Posted on 07/07/2004 5:36:24 PM PDT by rhema
The Twins gave out 5,000 G.I. Joe toys the other night, and so far there have been no reported cases of 8-year-olds showing up at any Army recruiting offices. That was one of the concerns among the various activists who opposed the toy giveaway. They thought the G.I. Joe figure was specifically a recruiting device that might inure a child to a life on the battlefield.
No, I don't understand either how you make yourself think that especially when kids make toy guns out of everything, even the chicken fingers in the school lunch room.
In any event, the giveaway took place without a hitch.
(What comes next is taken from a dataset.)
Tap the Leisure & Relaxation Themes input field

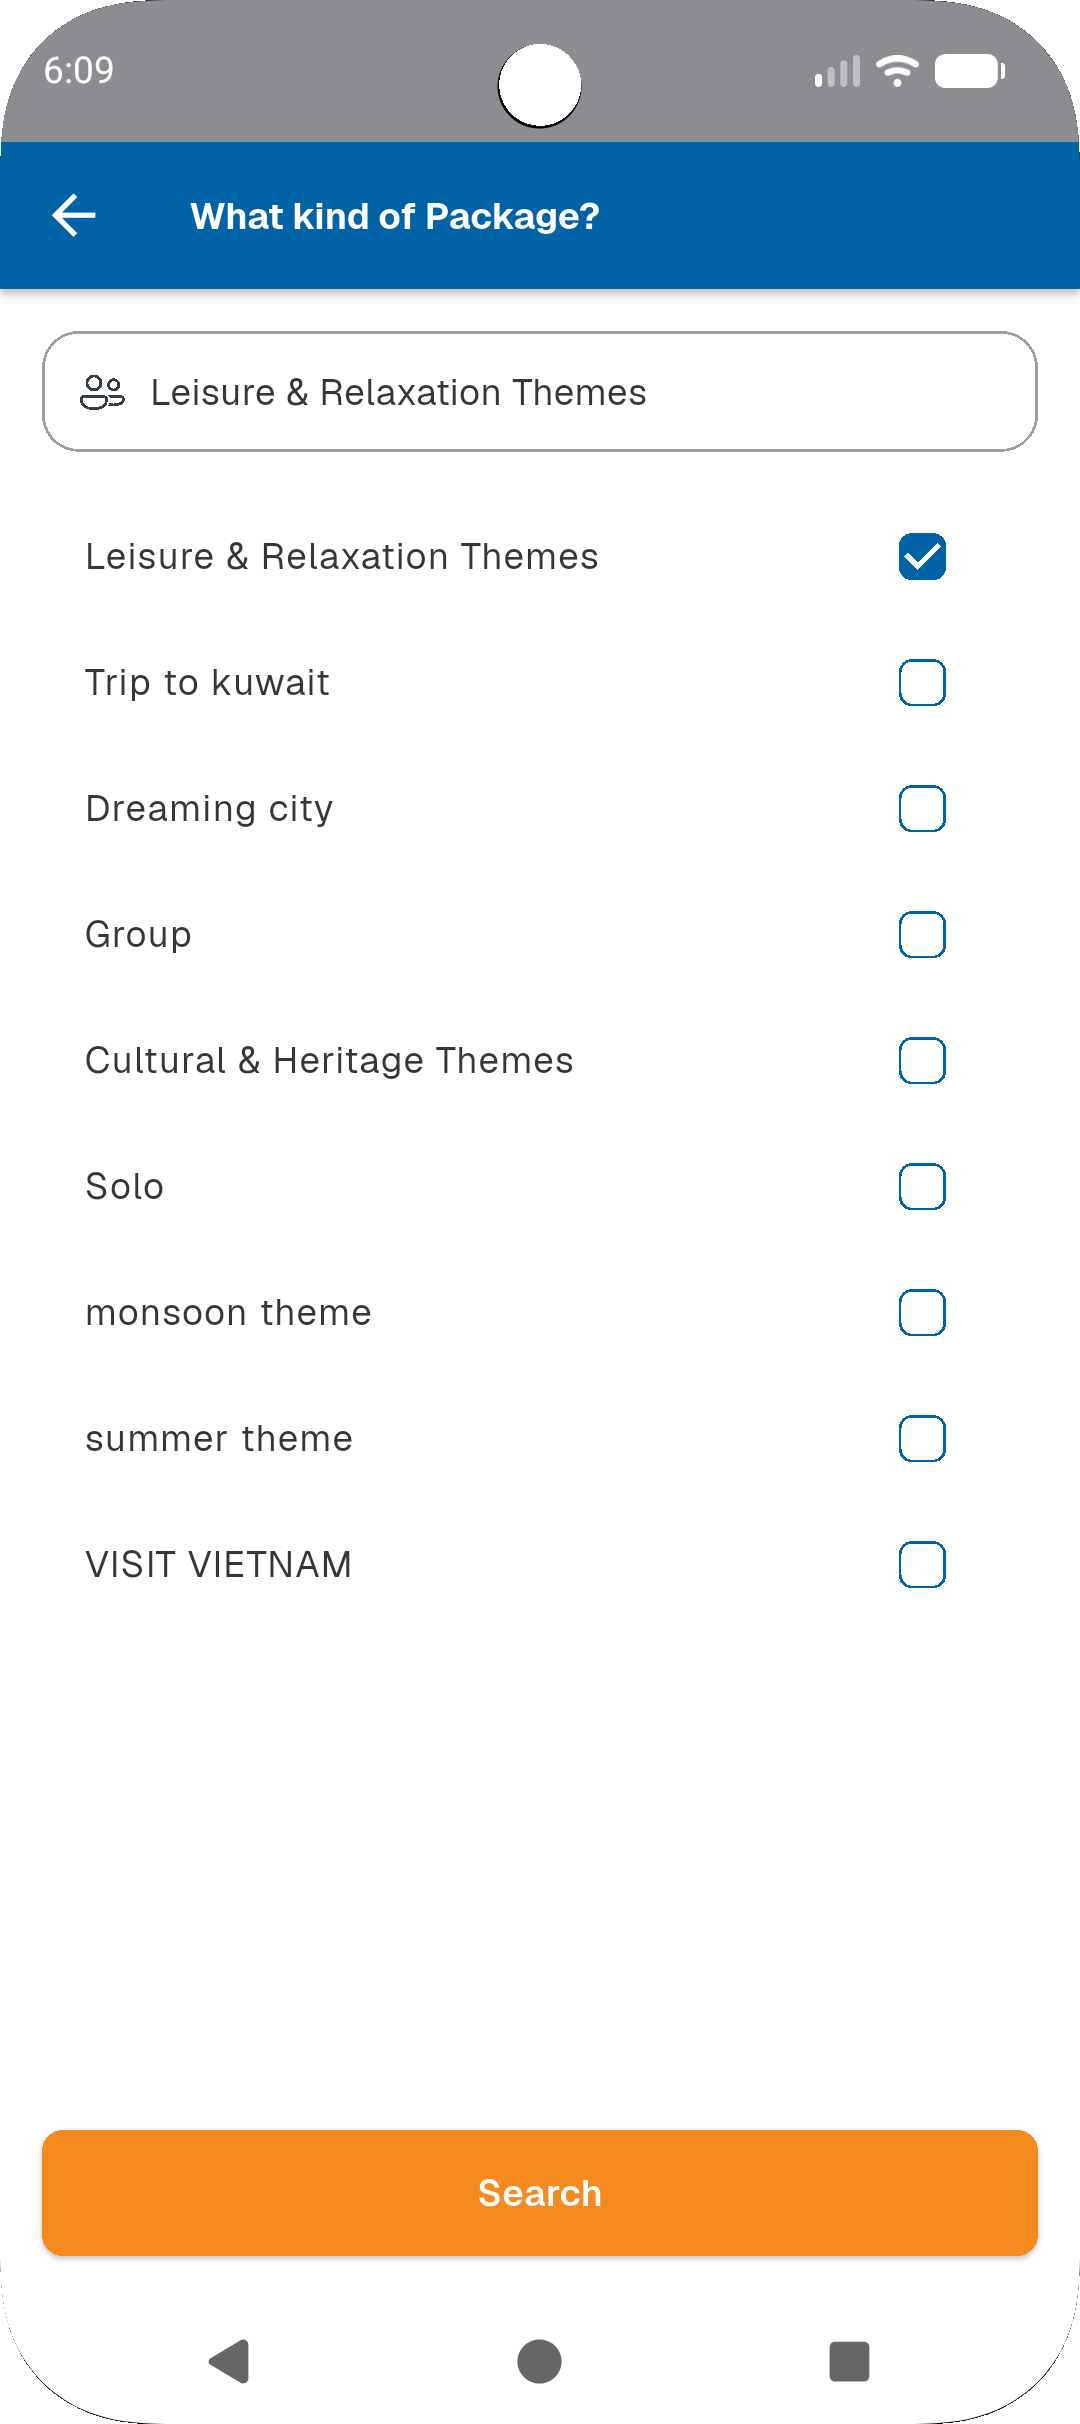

The kids loved it. And parents love any gift that cannot be banged on the floor, like a bat. The Twins did arrange to have Joe's gun removed during the production phase in China so that the Metrodome's No Guns Allowed policy would not be violated. Joe had a couple of hand grenades clipped to his little flak vest, but hand grenades are allowed in the Metrodome.
It was truly amazing how successful the activists were in getting themselves some ink on this one. Why, the other day, when we all learned of the G.I. Joe promotion, the activists got more space in the paper than any other story.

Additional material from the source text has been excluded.